Natrona County School District’s Enrollment Declines
The state recession has lead to a drop in students in the Natrona County School District, which oddly enough mitigates the decline in state funding, its superintendent said Tuesday.
"Yesterday I looked at it, I think it was almost 150, right now, today, kids sitting in seats, compared to the number of students we had on the same day a year ago," Steve Hopkins said.
"The projected enrollment (for kindergarten students) for next fall right now is down about a hundred," Hopkins said.
What remains unknown is how many newly unemployed parents are keeping their children in school until the end of the school year before their families move away, he said. "We may see an additional drop in enrollment this summer, which quite frankly we won't know about until next fall when the school doors open."
This trend coincides with the Legislature's mandate for the district to reduce its budget by 1 percent this year.
The district has through attrition not filled vacated positions mostly in administration, Hopkins said. "Our goal right now is to keep those class sizes right where they're at, try to have the reductions in the budgets be a long ways away from the the teacher and the students in the classroom."
The Legislature considers a variety of factors in school funding, and the biggest driver is the number of students, he said.
"So when your students go down, you get less revenue, but when you have less students, you need less personnel to run the school district," Hopkins said. "It's a very cause-and-effect kind of relationship."
The budget reductions affect operations and not capital construction, he said.

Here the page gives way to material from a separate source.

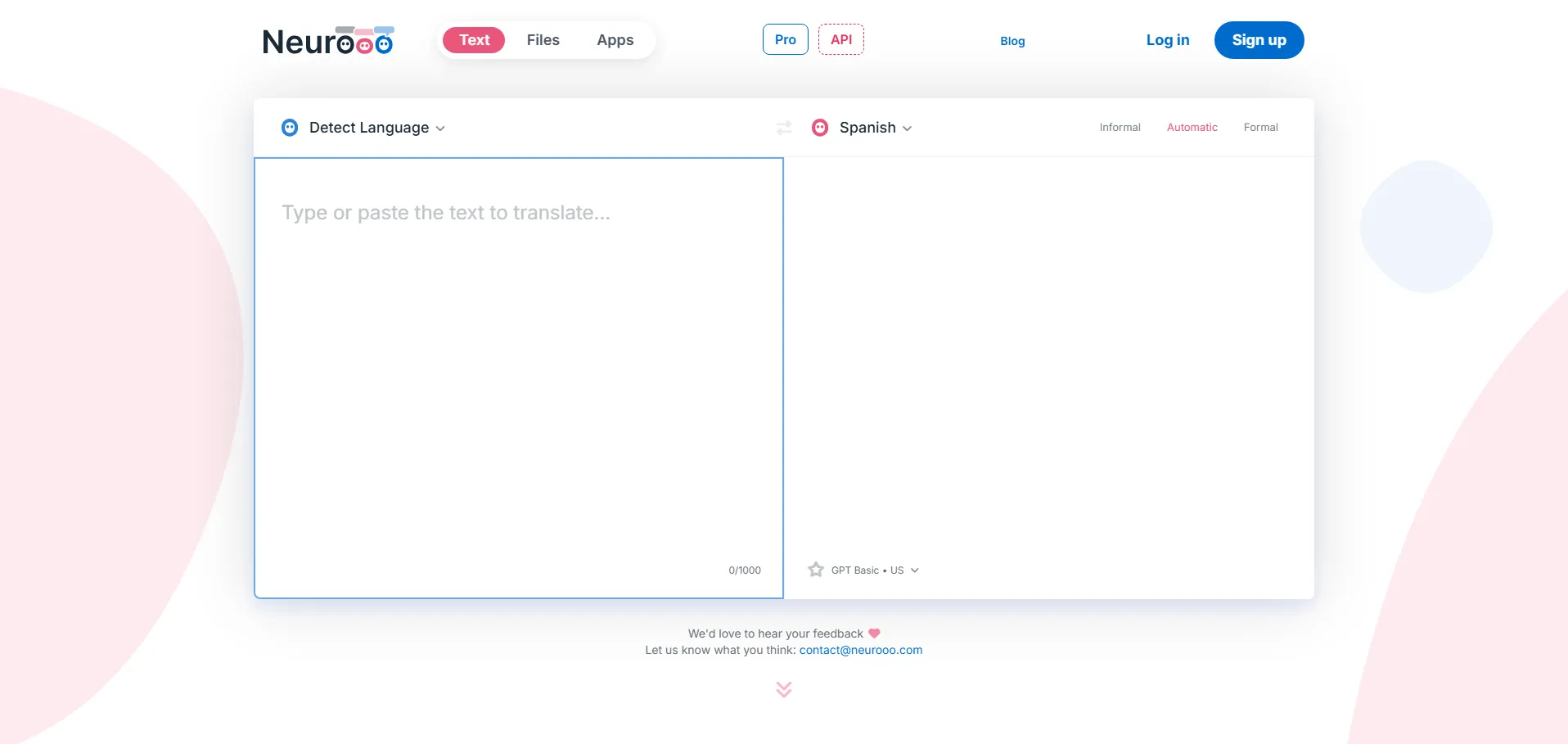The image size is (1568, 744).
Task: Select Informal translation tone
Action: pos(1120,128)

Monday, the district's board of trustees awarded a $4,935,000 contract to Sampson Construction to build the new Kelly Walsh Community Aquatic Center, according to the agenda for the meeting.
Hopkins said KWHS will have the same pool for less than half the project that would have been funded by a proposed bond issue that voters rejected in May 2014.
Some trustees also expressed a desire to eventually be able to build a pool on the Natrona County High School campus.
In other capital construction projects, the bimonthly report stated the new $41 million Roosevelt High School/Pathways Innovation Center on Independence Court in west Casper still is scheduled for completion in June.
The $86.3 million Kelly Walsh High School campus is about 81 percent complete with a scheduled finish date of summer 2018.
The third and fourth phases of the $95.4 million Natrona County High School campus are 94 percent and 67 percent completed and are scheduled to be finished in the summer of 2018.
The report also contains details of other projects including the Dean Morgan Junior High School renovation, Bar Nunn Elementary School addition and renovation, the New Capacity Elementary School on the site of the former CY Junior High School, and major maintenance programs.